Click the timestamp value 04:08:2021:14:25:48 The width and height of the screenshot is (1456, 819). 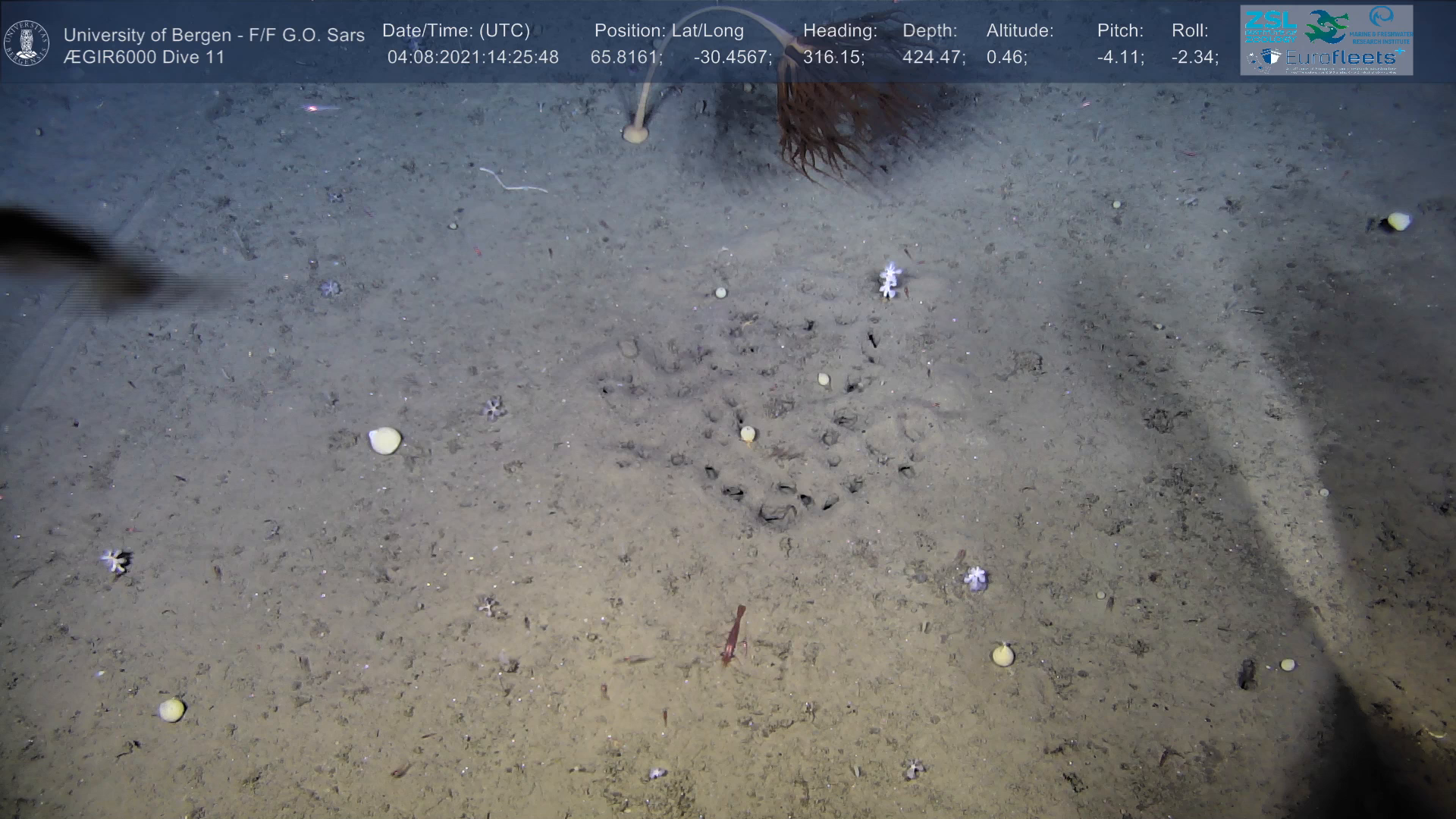pos(472,58)
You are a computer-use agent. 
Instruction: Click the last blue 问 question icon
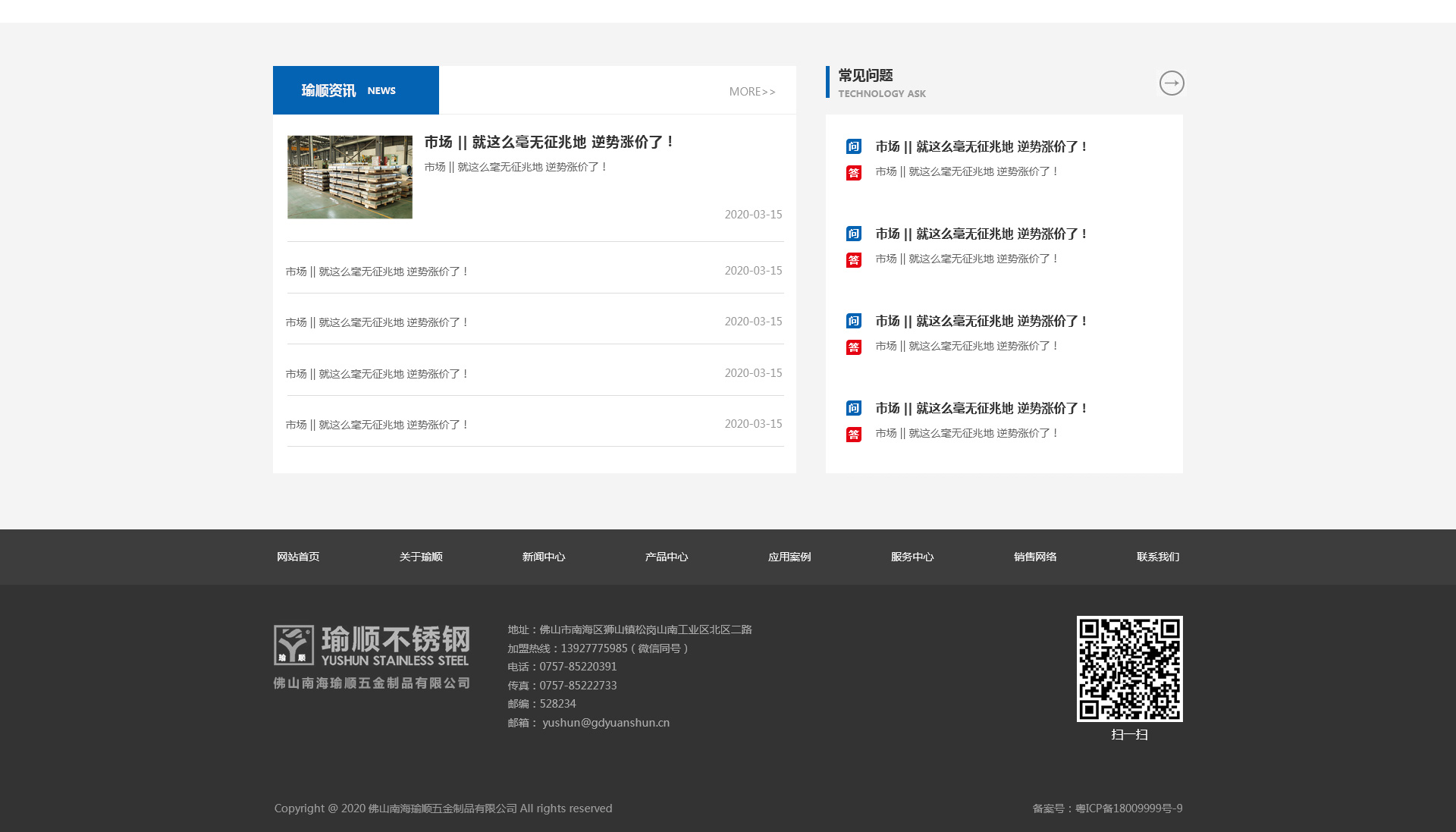(854, 409)
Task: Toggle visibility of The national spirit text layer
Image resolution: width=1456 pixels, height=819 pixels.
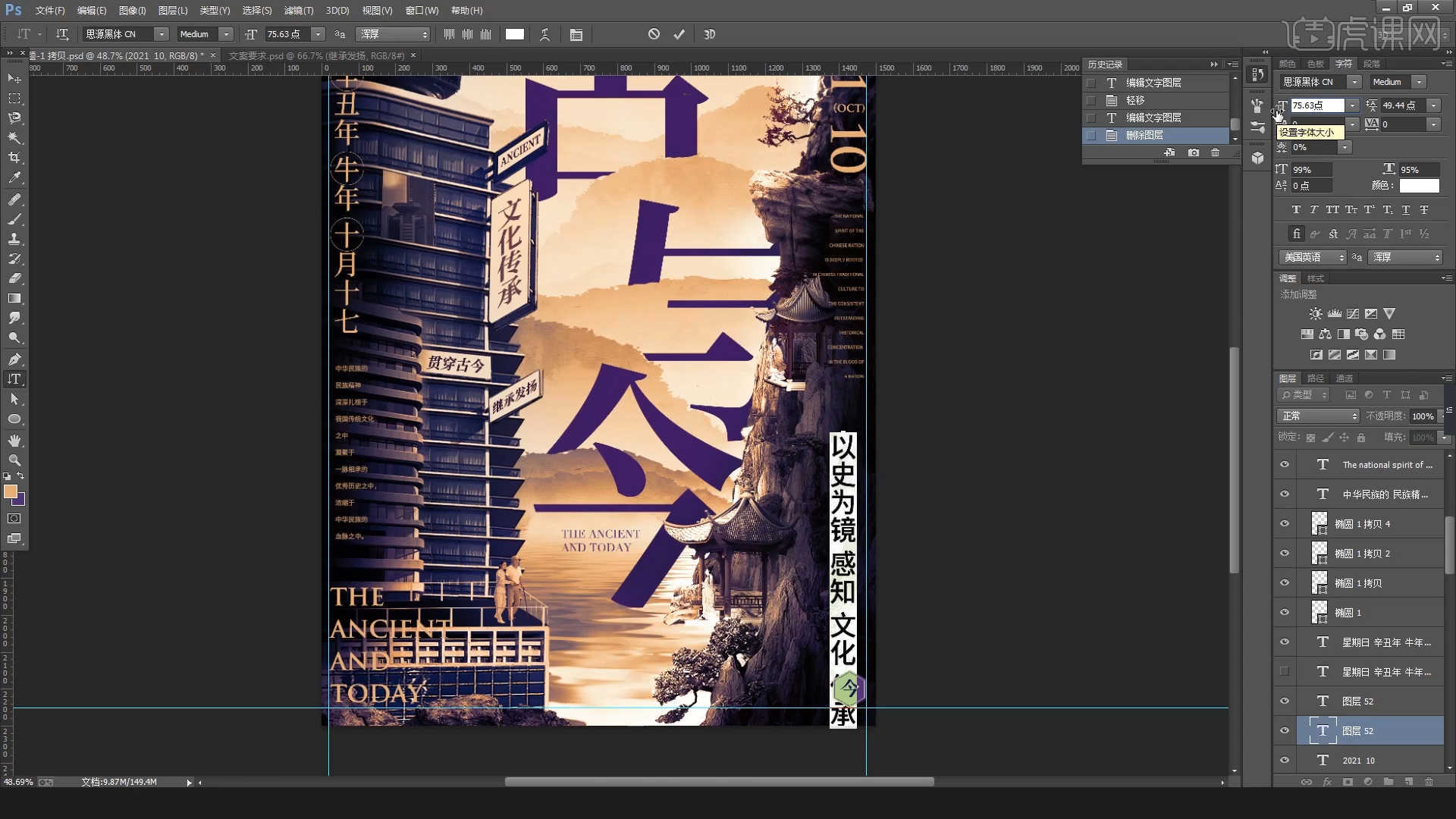Action: click(1283, 464)
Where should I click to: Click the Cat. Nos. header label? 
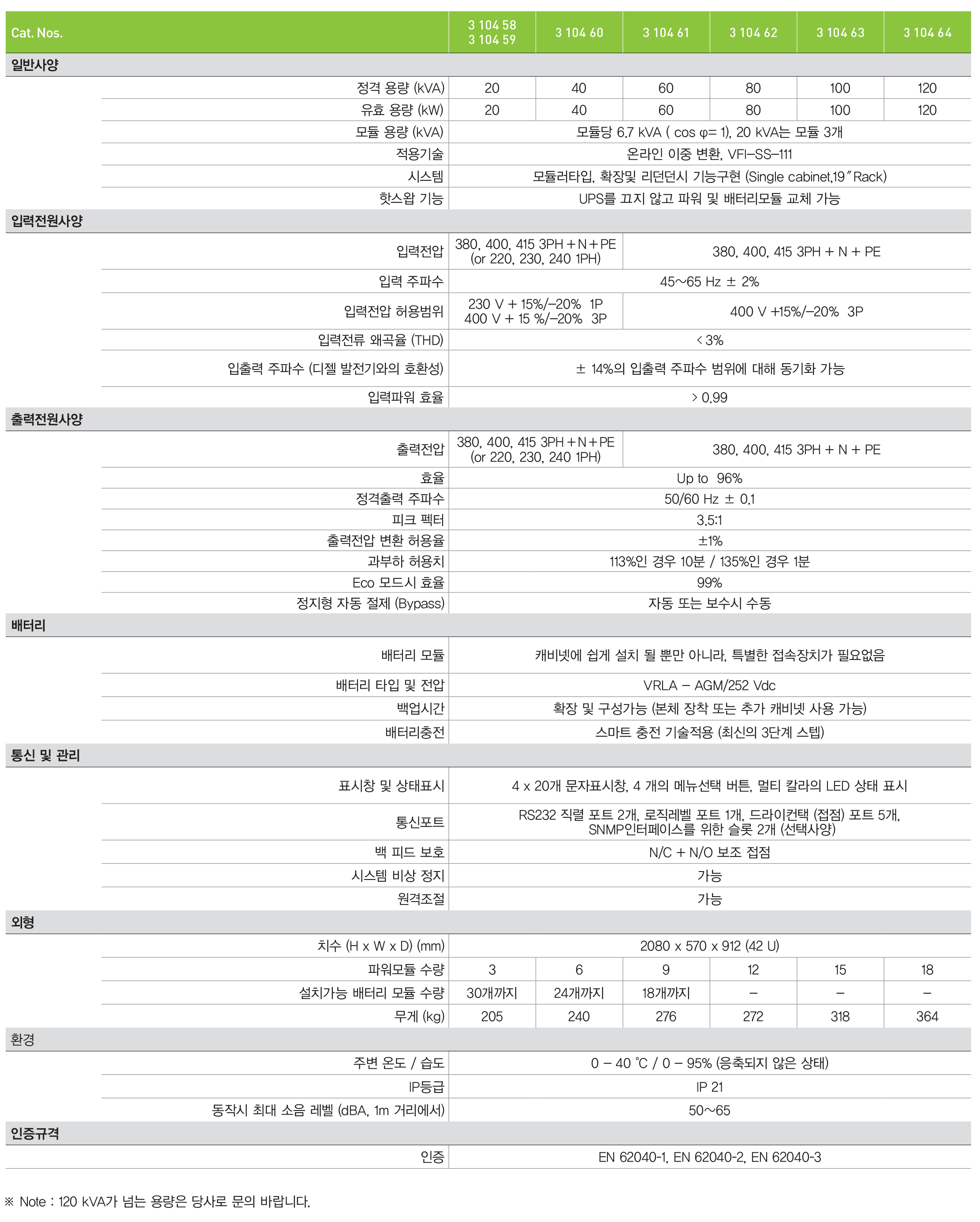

+-------+

▶ _What is needed_
Give again, word for word, only the lines from the line containing "Instruction: Click the" through the last line above, both included; leave the pictures out.

▶ _Solution_
Instruction: Click the last blue 问 question icon
(854, 409)
Task: Toggle visibility of The national spirit text layer
Image resolution: width=1456 pixels, height=819 pixels.
Action: click(1283, 464)
Where should I click to: Click the Cat. Nos. header label? 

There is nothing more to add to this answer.